Now, I’ve been shot at, beaten, arrested and spent two years in prison for conscientious objection, but this brutal attack by dozens of bullies chanting, “Death to Arabs” and “Burn the leftists” — just two weeks after a young Palestinian boy was torched to death — was one of the most frightening experiences I’ve ever encountered.
One of the organizers of the mob, a local rapper dubbed “The Shadow,” later took to social media to express his pride in having given peace activists a lesson that nowhere can they protest in safety, not even in Tel Aviv, and mentioned how police on the scene showed their support for his actions. Not a single attacker was arrested, by the way, despite the fact that the attacks took place right in front of trained riot policemen. An official police representative later explained this by saying that “no one pressed charges.” Violent threats toward leftists by “The Shadow” and others continued on social networks and in the comment sections of media outlets in the days to come, creating a very real and physical fear among many activists.
But to understand that Saturday night attack, one must look at the ongoing process of delegitimization of Palestinian citizens and of the Jewish left by prominent politicians over the past few years. The first extreme wave of anti-democratic legislation came upon us in 2009, following Operation Cast Lead, when the public discourse started framing anti-war protesters and human rights NGOs as “traitors in our midst.”
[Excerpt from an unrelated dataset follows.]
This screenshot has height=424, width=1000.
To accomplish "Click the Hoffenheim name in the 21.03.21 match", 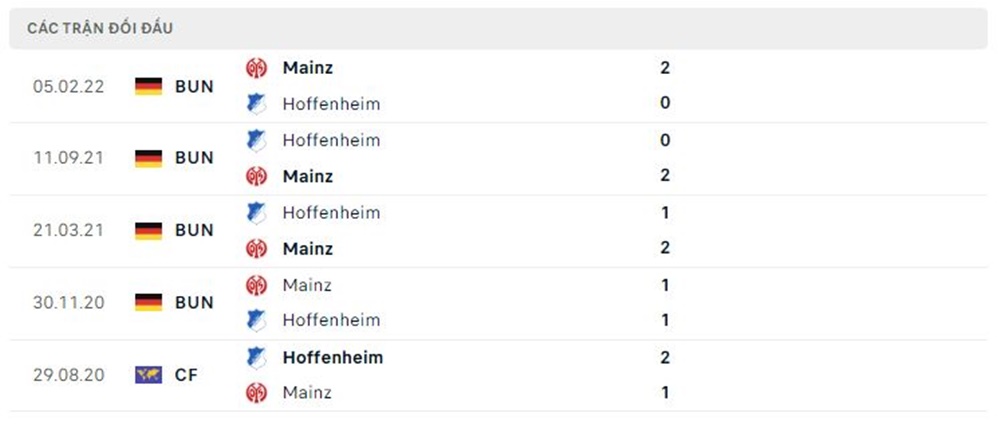I will [331, 212].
Since the three kidnapped Jewish boys were found dead, the incitement by our leaders has grown considerably worse. Prime Minister Benjamin Netanyahu and almost everyone around him called for revenge on Palestinians. Knesset member Yariv Levin, the coalition whip, silenced Physicians for Human Rights director Ran Cohen on a live news broadcast as Cohen was citing reports on the situations in Gaza. Levin also accused the news team of allowing “anti-Israeli lies and propaganda“ on the air. Miri Regev, head of the Knesset’s Committee for Internal Affairs and a former spokeswoman for the Israel Defense Forces, called Knesset member Jamal Zahalka a traitor and a terrorist for criticizing police, and had him forcefully removed from a committee session. Knesset member Ayelet Shaked used her Facebook page to quote lines from a writer who justified the killing of Palestinians.
And so, while organized gangs have, in the past two weeks, been patrolling the streets of Jerusalem and other cities, attacking Palestinian citizens on a regular basis, as Palestinians feeling helpless are forming “civil defense” brigades to protect themselves and on occasion attack Jews themselves, and as leftists fear making their voices heard, the government is nowhere to be found. No leader is stepping up to try and end the civil unrest and the internal violence. Instead, all we get from the national leadership is more incitement, more anti-democratic legislation, such as the latest bill passing, making it more difficult for Arab parties to enter the Knesset.
The fighting in Gaza is likely to come to an end soon. If not now, then within a week or two. The results of rising tensions within the Israeli society, however, might be here to stay for the long run. And that is extremely dangerous.
Haggai Matar is a journalist with +972 Magazine, co-editor of its Hebrew sister-site Local Call and a political activist.